You are viewing a plain text version of this content. The canonical link for it is here.

Posted to dev@apex.apache.org by "Pramod Immaneni (JIRA)" <ji...@apache.org> on 2016/02/17 18:54:18 UTC

[jira] [Created] (APEXCORE-348) Load based stream partitioning

Pramod Immaneni created APEXCORE-348:
----------------------------------------

             Summary: Load based stream partitioning
                 Key: APEXCORE-348
                 URL: https://issues.apache.org/jira/browse/APEXCORE-348
             Project: Apache Apex Core
          Issue Type: Improvement
            Reporter: Pramod Immaneni
            Assignee: Pramod Immaneni


There are scenarios where the downstream partitions of an upstream operator are generally not performing uniformly resulting in an overall sub-optimal performance dictated by the slowest partitions. The reasons could be data related such as some partitions are receiving more data to process than the others or could be environment related such as some partitions are running slower than others because they are on heavily loaded nodes.

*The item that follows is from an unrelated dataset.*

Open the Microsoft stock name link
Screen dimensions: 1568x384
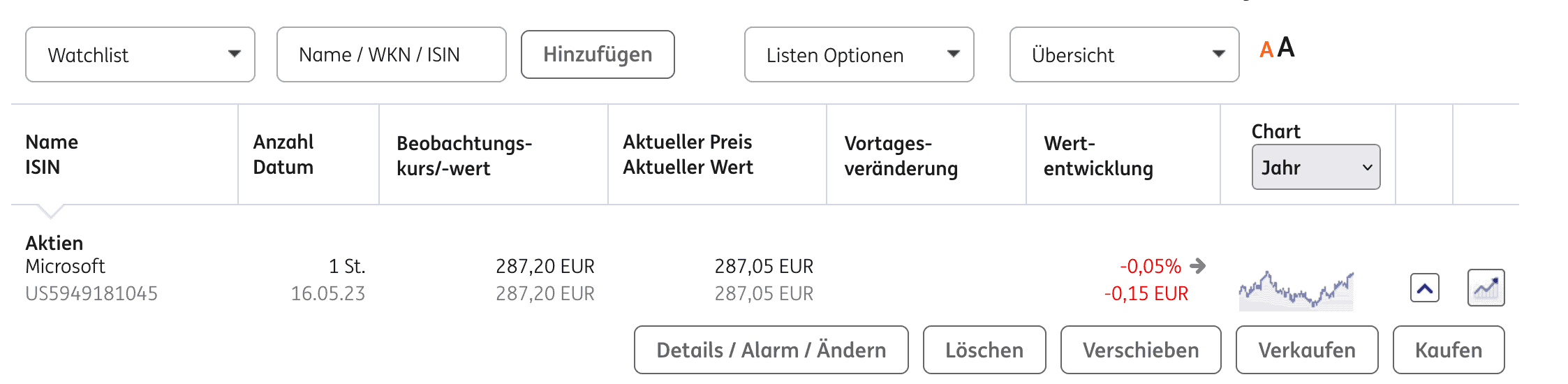click(65, 267)
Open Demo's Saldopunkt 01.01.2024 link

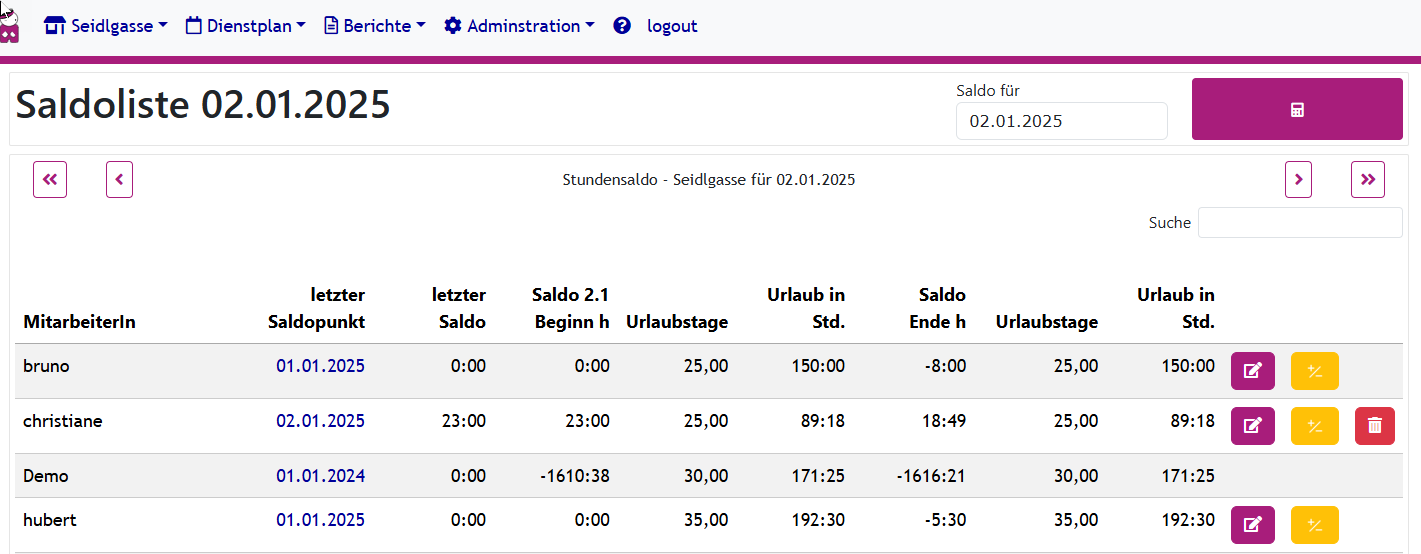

A solution based on currently available functionality in the engine would be to write a StreamCodec implementation to distribute data among the partitions such that each partition is receiving similar amount of data to process. We should consider adding StreamCodecs like these to the library but these however do not solve the problem when it is environment related.

For that a better and more comprehensive approach would be look at how data is being consumed by the downstream partitions from the BufferServer and use that information to make decisions on how to send future data. If some partitions are behind others in consuming data then data can be directed to the other partitions. One way to do this would be to relay this type of statistical and positional information from BufferServer to the upstream publishers. The publishers can use this information in ways such as making it available to StreamCodecs to affect destination of future data.



--
This message was sent by Atlassian JIRA
(v6.3.4#6332)